The car slowed even more as it rolled past them. Mel didn’t look, pretending to be lost in the moment with Dev. The car behind them stopped for a nanosecond at the stop sign on the corner, then accelerated. As if it was afraid someone in the house would open the door and spot him. She turned her head just enough to see a silver sedan speeding away.
When she couldn’t hear the car any longer, she and Dev stepped back onto the sidewalk. Her head was on a swivel as they walked quickly to their hotel, but there was no sign of the sedan. They made it back to their own hotel and scanned the lot, looking for anyone sitting in a car. Didn’t see the silver sedan or any watchers, and slipped in through the back door.
They hurried up the stairs to their rooms, listening for footsteps following them. Heard nothing.
As they approached their rooms, Mel eased her Glock out of her pocket. Beside her, Dev did the same. She unlocked her door first, then kicked it open and stepped inside, holding her gun in front of her.
The room had been made up while they were out, and there were no signs that anything had been disturbed.
“I’ve got the bathroom,” Dev said as he stepped into the room.
Mel whipped open the closet door. Found nothing but the hangers on the closet rod swaying and clanking together.
“Okay, your room’s clean,” Dev said. “Let’s go check out mine.”
They repeated the steps in his room and found nothing disturbed.

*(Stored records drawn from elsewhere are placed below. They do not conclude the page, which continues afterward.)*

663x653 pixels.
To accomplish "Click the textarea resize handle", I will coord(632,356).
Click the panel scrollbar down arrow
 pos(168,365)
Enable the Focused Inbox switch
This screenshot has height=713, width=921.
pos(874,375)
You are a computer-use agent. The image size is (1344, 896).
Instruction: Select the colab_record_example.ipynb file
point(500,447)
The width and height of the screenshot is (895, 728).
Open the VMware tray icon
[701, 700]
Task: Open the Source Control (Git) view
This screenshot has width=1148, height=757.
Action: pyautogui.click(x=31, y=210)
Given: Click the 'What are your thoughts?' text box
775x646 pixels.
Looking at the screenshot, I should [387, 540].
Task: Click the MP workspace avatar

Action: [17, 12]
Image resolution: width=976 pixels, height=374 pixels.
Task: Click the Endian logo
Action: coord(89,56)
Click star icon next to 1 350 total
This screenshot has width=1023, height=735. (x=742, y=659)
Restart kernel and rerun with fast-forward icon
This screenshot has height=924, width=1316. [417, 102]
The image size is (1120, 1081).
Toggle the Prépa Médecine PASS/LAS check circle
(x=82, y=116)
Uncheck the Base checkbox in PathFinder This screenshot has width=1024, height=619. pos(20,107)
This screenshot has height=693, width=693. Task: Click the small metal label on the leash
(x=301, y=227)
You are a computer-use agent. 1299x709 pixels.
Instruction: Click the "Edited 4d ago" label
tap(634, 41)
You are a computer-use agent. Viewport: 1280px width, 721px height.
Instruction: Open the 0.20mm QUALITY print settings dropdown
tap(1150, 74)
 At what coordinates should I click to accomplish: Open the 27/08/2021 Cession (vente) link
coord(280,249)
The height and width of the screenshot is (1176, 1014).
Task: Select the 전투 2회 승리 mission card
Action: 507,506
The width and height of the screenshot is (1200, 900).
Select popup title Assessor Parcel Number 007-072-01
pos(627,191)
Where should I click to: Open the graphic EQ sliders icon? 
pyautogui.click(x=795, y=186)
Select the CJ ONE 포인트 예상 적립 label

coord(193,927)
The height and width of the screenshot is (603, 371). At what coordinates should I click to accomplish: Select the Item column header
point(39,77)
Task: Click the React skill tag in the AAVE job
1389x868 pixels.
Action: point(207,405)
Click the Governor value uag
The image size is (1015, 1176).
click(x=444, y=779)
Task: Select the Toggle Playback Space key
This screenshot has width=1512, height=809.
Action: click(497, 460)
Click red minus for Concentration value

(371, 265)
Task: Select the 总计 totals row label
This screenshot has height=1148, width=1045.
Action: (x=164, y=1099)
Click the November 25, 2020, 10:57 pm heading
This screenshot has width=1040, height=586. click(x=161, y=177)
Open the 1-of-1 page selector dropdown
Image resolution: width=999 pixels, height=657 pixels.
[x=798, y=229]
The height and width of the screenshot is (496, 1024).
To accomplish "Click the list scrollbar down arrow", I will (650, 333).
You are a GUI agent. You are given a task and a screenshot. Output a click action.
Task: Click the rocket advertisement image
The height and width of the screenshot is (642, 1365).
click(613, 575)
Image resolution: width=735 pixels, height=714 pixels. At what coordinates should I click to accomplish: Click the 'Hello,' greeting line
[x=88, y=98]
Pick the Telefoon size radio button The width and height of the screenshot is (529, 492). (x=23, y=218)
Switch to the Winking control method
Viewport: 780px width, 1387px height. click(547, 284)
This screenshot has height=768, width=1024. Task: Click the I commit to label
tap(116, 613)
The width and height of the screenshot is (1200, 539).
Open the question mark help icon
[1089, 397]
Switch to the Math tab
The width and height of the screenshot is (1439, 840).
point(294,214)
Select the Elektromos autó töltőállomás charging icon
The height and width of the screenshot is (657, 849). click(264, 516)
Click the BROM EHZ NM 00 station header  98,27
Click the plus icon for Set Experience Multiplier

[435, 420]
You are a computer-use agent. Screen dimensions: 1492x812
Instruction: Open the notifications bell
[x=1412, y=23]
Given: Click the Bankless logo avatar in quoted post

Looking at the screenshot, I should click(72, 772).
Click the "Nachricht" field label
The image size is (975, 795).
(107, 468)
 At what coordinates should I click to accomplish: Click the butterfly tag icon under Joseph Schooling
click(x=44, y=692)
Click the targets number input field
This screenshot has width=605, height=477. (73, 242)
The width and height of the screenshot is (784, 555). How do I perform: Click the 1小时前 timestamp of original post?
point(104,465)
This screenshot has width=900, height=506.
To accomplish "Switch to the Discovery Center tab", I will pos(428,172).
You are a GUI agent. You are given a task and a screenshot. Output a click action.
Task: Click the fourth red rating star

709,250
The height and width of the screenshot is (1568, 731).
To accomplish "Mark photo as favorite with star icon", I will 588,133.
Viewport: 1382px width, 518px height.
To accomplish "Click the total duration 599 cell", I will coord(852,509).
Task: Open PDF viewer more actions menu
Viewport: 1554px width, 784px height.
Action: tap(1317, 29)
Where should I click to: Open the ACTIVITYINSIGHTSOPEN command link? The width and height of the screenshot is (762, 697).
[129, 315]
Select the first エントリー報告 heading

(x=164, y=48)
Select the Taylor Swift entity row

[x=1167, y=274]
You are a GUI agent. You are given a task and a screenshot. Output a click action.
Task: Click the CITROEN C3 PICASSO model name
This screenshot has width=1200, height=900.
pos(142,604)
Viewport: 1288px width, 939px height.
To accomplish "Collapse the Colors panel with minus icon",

Mel said, “I’ll go into my room and open the connecting door. Then we’ll talk.”
Moments later, Dev walked into her room and threw himself into the desk chair. “Where do we stand?” he asked.
Mel paced the room, glancing out the window every time she passed it. “I want to know what the second car was. I didn’t notice one behind us after we got on the interstate. Did you?”
Dev shook his head. “Nope. Whoever it was, he was good. Kept far enough back to be virtually invisible. You think it was Kingsley in the silver sedan?”
“Yeah,” Mel said, walking back to the window and checking the parking lot again. Nothing different from the last time she’d looked. “I have no idea who his buddy was, but probably someone who’s not involved in his dealings. Kingsley wouldn’t trust anyone. He’d pick some naïve newby and tell him it was a training exercise.” She sighed. “I misjudged him in Kabul. Thought he was nothing more than a bureaucrat, trying to do as little work as possible and look as good as possible. I totally missed who he was.”
“You and every other CIA agent at the embassy,” Dev said, sprawling in the office chair. “We didn’t see anything about him that was suspicious.”
Mel shook her head slowly. “Maybe we did. Remember when Laila spied on that meeting in Al Kamen, the town she was in? She saw a guy arrive in a car, dressed like an Afghani but wearing expensive shoes that didn’t match his outfit. A badly-tied turban. And his teeth were bright white. She was suspicious, but we didn’t have anything to go on. I wonder now if that might have been Kingsley. Was he working with the Russians? Trying to undermine U.S. interests?”